- [EXTRACT]

◇ ◇ ◇ ◇ ◇ ◇ ◇

# Is Your Fursona a Character?



## JustAlex1997 (Jul 22, 2020)

I recently commented on a post where I revealed that Autumn the Squirrel is essentially just a name and face. In terms of personality and backstory, it's all virtually nonexistent. She only exists because you're supposed to have a fursona and because (yes, I'm biased) she's cute.

Have you ever really thought about *who *your fursona is? Or do they exist mainly as an avatar?


----------



## ConorHyena (Jul 22, 2020)

Both my sonas have extensive backstories, but that's just cause I like world building.


----------



## Deleted member 111470 (Jul 22, 2020)

Yes, I have thought about it - Rimna has quite a bit of a backstory. I haven't written most of it down tho, so the majority is only in my head. He is a character, he's not a representation of me in animal form.


----------



## Gemi42 (Jul 22, 2020)

For me, it's a little bit of both. 'Gemi' the Fursona, is more of a caricature of myself. I do plan on using her as a 'self-insert' essentially for some projects, both personal and otherwise.


----------



## Deleted member 132067 (Jul 22, 2020)

While my fursona embodies much of what I like and how I look, she is her own character living within her own world, with a detailed backstory, environment and social circle of friends, familiy and so on.


----------



## Mambi (Jul 22, 2020)

JustAlex1997 said:


> Have you ever really thought about *who *your fursona is? Or do they exist mainly as an avatar?

◇ ◇ ◇ ◇ ◇ ◇ ◇

- [STORED DATA]
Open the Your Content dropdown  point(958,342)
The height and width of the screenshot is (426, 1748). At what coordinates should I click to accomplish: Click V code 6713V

◇ ◇ ◇ ◇ ◇ ◇ ◇

- [AIM 1]
Answer these about the fursona thread:
(a) What is the name of the squirrel in the opening post?
(b) What reason does ConorHyena give for both sonas having extensive backstories?
(c) Where does most of Rimna's backstory exist?
- [AIM 2] Carry the fursona thread on from where it stops.
The material has no role in this.

- [WRITTEN REPLY 1]
(a) Autumn.
(b) ConorHyena likes world building.
(c) Only in the poster's head, since most of it hasn't been written down.

- [WRITTEN REPLY 2]
I thought about it a lot, but it's easier in my case...my fursona is simply *me *idealized. I'm a "feline soul" kind of person and I always feel my cat self, so to me, Mambi's personality is mine pretty much IRL and his appearance is how I see myself mentally. I only *wish* I had the actual fur look and real fangs/tail/ears/etc, but when I wear mine I practically feel like "Mambi", and I wear my fangs all the time because it helps me feel like "myself" again. So because of that I don't see the avatar fursona as separate, but rather just me looking as I want to be because "his" personality already *is *me. <giggle> 

(and yes, I really do giggle a lot IRL as well...I'm a happy fun-loving guy! What can I say? I don't apologize for it. <sticks out toungue playfully> The portal ability also isn't real of course, but always has been a dream power to have exactly as I depict it<LOL>. At least that's what I tell the gouvernment men who come to check on weird stories they heard <wink>)


----------



## mustelidcreature (Jul 23, 2020)

my fursona is me as an animal but more of what I wish I was,only on a realistic scale though (he's not as fat as me and has what I wish my hair looked like)


----------



## Pomorek (Jul 23, 2020)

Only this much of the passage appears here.